While the 1958 remodeling elevated some of Hotel Marshall's luster it also created problems. In earlier times the hotel had two stoves, one for the Roof Garden and one reserved for room service. Hollandsworth
removed one of them and replaced it with a hot plate in the newly created coffee shop. This increased pressure on the kitchen to get food out fast to both guests and shop customers. Two elevators would have been perfectly adequate if one had not been used as a freight elevator. On nights when there were events hosted in the hotel, the lobby could get very congested.

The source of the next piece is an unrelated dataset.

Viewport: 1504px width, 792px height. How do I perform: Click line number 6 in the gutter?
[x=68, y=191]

Another problem was that the remodeling placed the thermostats in the halls
instead of the rooms. With the opening of motels in Marshall, Hotel
Marshall’s dominance began to buckle. Businessmen began to complain
about no return on their investments in the hotel. Management was changed
almost monthly, hampering the clockwork precision a hotel should have. The
social center began to drift away as the rich and middle-class families
abandoned the city center for suburbs such as Jasper Heights and Bel Air. The coffee shop's hours were reduced and the Roof Garden was closed. Businessmen began to suggest motels over the Hotel Marshall, due to the chaotic conditions of its management. This final blow forced the hotel to close its doors.

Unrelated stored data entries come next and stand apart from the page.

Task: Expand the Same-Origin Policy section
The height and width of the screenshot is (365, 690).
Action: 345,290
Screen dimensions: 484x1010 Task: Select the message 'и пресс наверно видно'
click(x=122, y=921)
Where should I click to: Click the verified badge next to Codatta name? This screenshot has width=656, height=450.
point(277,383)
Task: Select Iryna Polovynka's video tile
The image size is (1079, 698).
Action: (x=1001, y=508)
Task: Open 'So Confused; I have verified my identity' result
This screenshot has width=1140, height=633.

East Texas Baptist University purchased the hotel in 1973. It was to
be used as a dormitory for boys, until the completion of a new dormitory. With the new dormitory completed the Hotel Marshall was once again abandoned. Through change in various ownerships and restoration ideas and projects 1980s and 1990s, none materialized. By 2000 the letters of the Hotel Marshall sign were deteriorating and toppling down onto the roof. The north face's seventh floor balcony and second floor balcony’s light posts had been removed, the windows were busted out, and the Roof Garden had been stripped of its mural. Jerry Cargill and Richard and Christina Anderson purchased the building and have begun renovating the hotel with help from local investors and aid from the city commission. The entire building was gutted with the first floor restored converting the lobby into a reception area and restoring the coffee shop area into a restaurant which was leased to Stottford House. A new elevator system was installed and the second floor was converted to a condominium. Floors 3-8 remained construction ready.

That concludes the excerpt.